/---

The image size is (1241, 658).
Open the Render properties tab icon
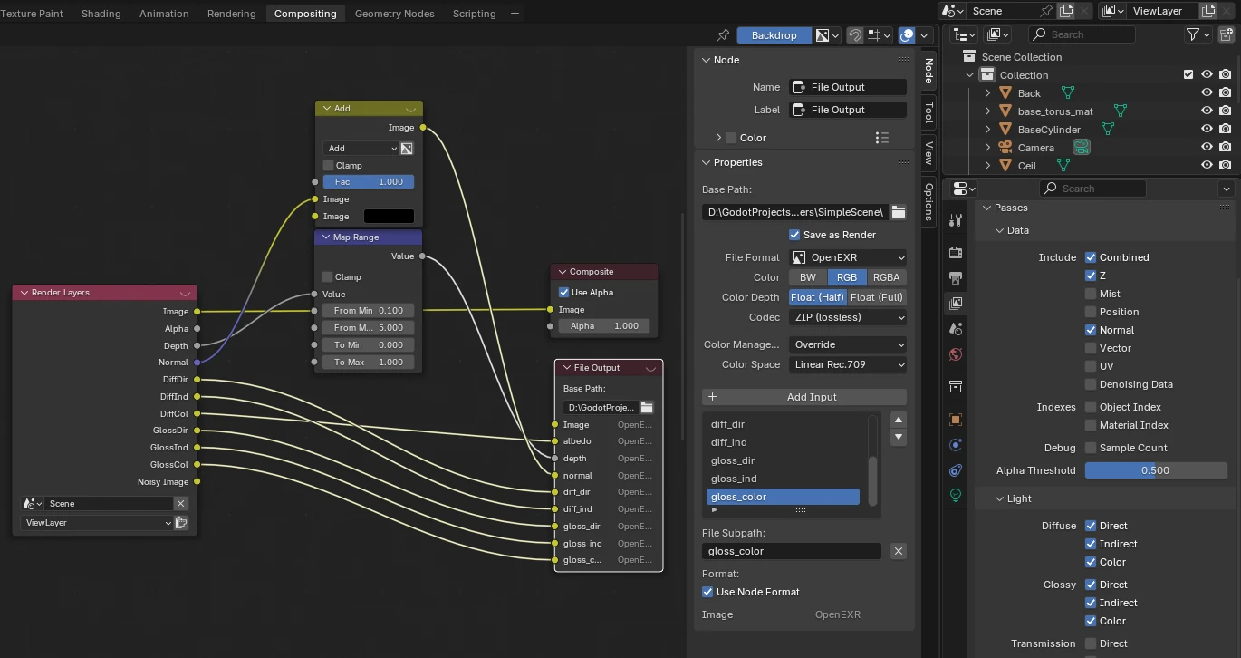coord(955,251)

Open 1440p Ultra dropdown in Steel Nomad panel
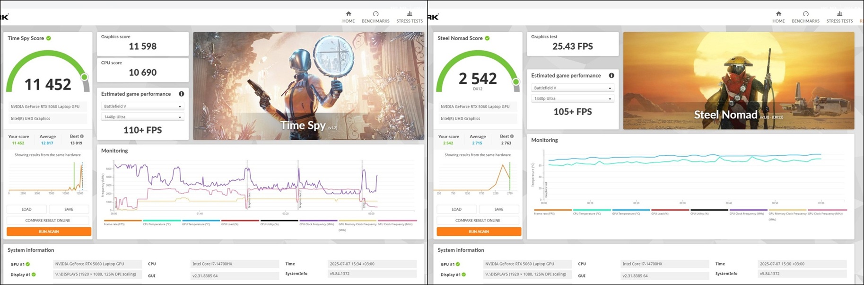(x=572, y=98)
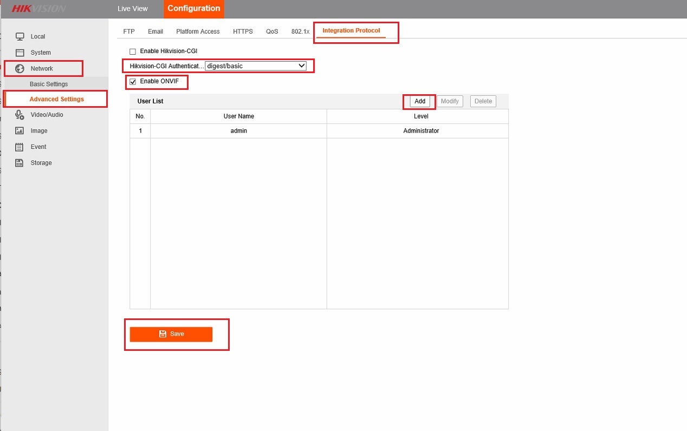Image resolution: width=687 pixels, height=431 pixels.
Task: Click the Event calendar icon in sidebar
Action: (x=20, y=147)
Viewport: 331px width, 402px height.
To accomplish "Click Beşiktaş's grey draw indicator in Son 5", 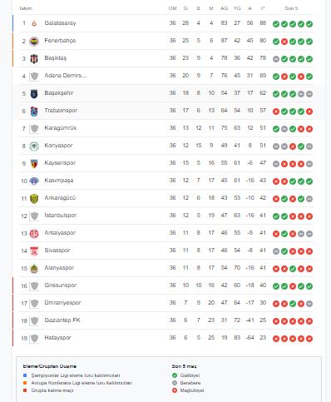I will click(x=276, y=59).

\---

● **TASK DETAILS**
Write out exactly the lines between the start of the data and the line with "Viewport: 331px width, 402px height.", including both, but none of the pictures.

● **WRITTEN RESPONSE**
The image size is (1241, 658).
Open the Render properties tab icon
coord(955,251)

Open 1440p Ultra dropdown in Steel Nomad panel
(x=572, y=98)
Image resolution: width=687 pixels, height=431 pixels.
Task: Click the Event calendar icon in sidebar
Action: (x=20, y=147)
Viewport: 331px width, 402px height.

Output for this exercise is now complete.